Spruce Gin. Allow me to put my subtlety hat on here and say “HOLY CRAP THIS IS AMAZING GIN!!!” There, got that out of the way. Made with 14 ingredients, this is the most aromatic domestic gin I’ve ever tasted. While not as viscous as say a Hendricks, or as singularly “juniper-y” as Junipero (also made by a beer house) the Rogue Spruce gin has an amazing evergreen/leafy aromatic explosion that does much to remind me of the smells emanating from room 307 in Hatcher Dorm at LSU (those guys from Brother Martin that lived next to me must have been big fans of Christmas is all I can say). Aromatic for sure, at the same time, however, it is a mellow, balanced spirit that makes an excellent base for a cocktail and it makes ONE HELL of a martini. Rogue lists the 14 Ingredients as: Spruce, cucumber, angelica root, orange peel, coriander, lemon peel, ginger, orris root, grains of paradise, tangerine, juniper berries. Champagne Yeast, Grain Neutral Spirit and, you guessed it, Free Range Coastal Water. Definitely not for the gin faint at heart, still though, not a gin that texturally reminds you of pancake syrup. I love this stuff.

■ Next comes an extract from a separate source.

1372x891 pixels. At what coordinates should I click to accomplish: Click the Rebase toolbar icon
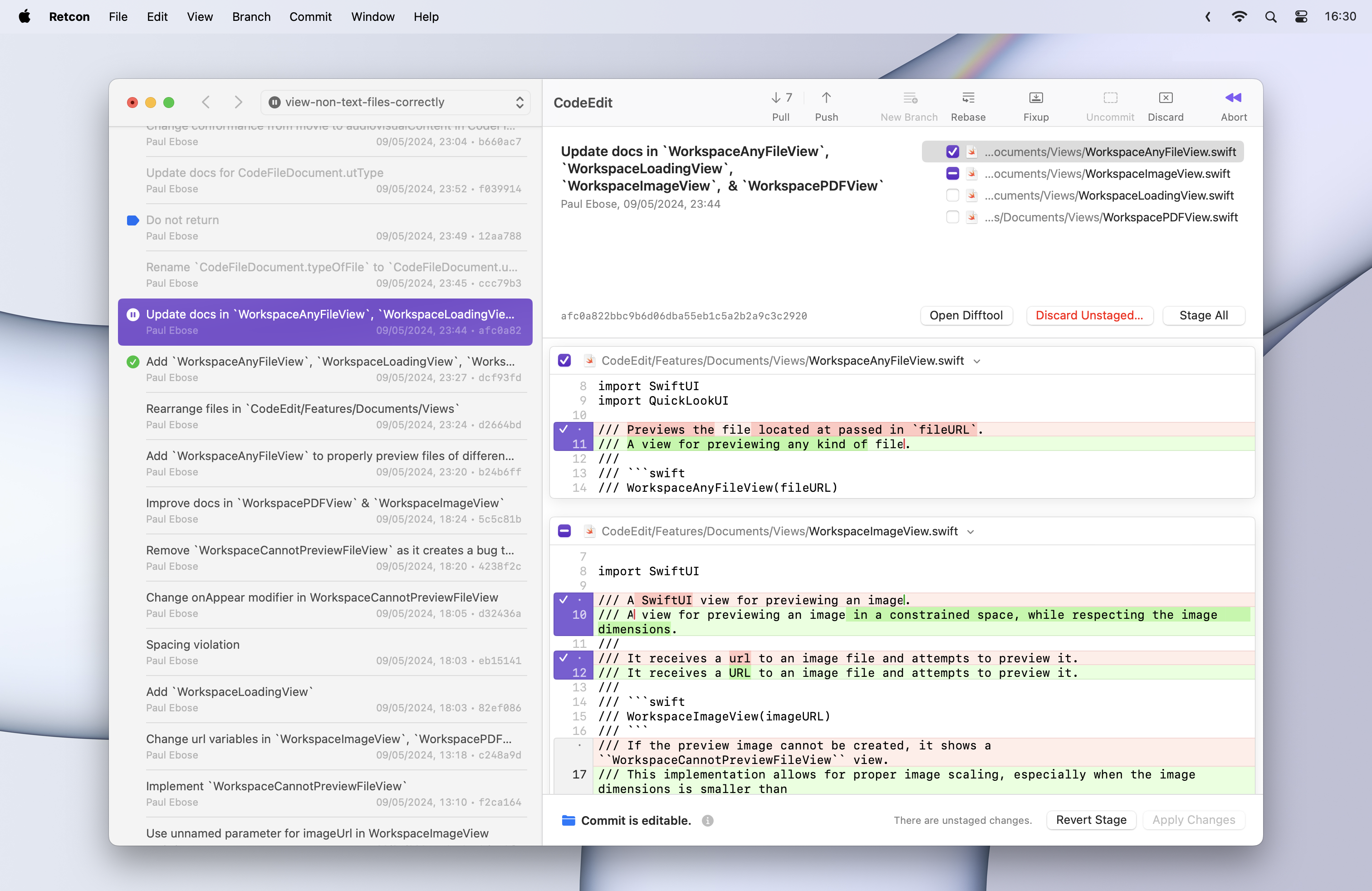(968, 98)
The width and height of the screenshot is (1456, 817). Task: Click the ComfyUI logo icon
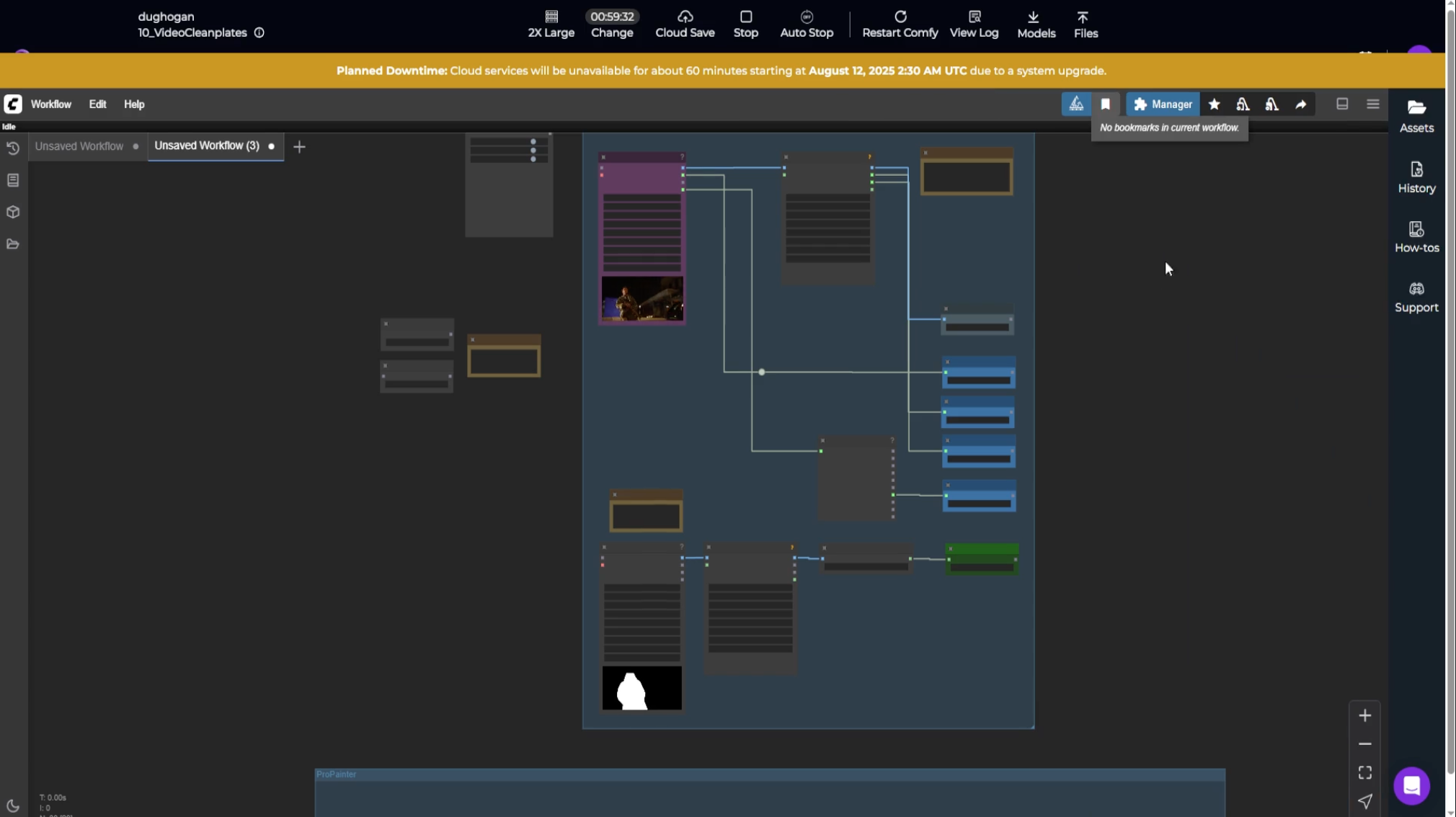[13, 104]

Now lest you think I’m using my bully pulpit here to sell you a bunch of spirits, think again. I was able to procure a whopping 6 bottles of each of these (24 of each for the year for the entire state came in) so the handful of bottles I have to sell wouldn’t warrant these 1,400 words and counting. Rather, I wanted to touch on a segment of the business that is growing and thankfully looks as its here to stay. As interest grows and technology expands so does the number of small, craft distillers. In some ways we’re seeing a turn to a spirits industry whereby the playing field is made up of small people distilling as an art, not a means to the bottom line. Fortunately none of these guys have the advertising budgets to sponsor the monthly Maxim bikini party at Mandalay Bay (at least not until Bacardi makes them a buyout bid) so there’s a good chance they’re not out to become as big as the next Patron Tequila or Grey Goose Vodka or some such thing. But that’s fine with me, it means the product stays real. And I’m pretty sure its ok with the folks who make it too, at least they’re drinking well.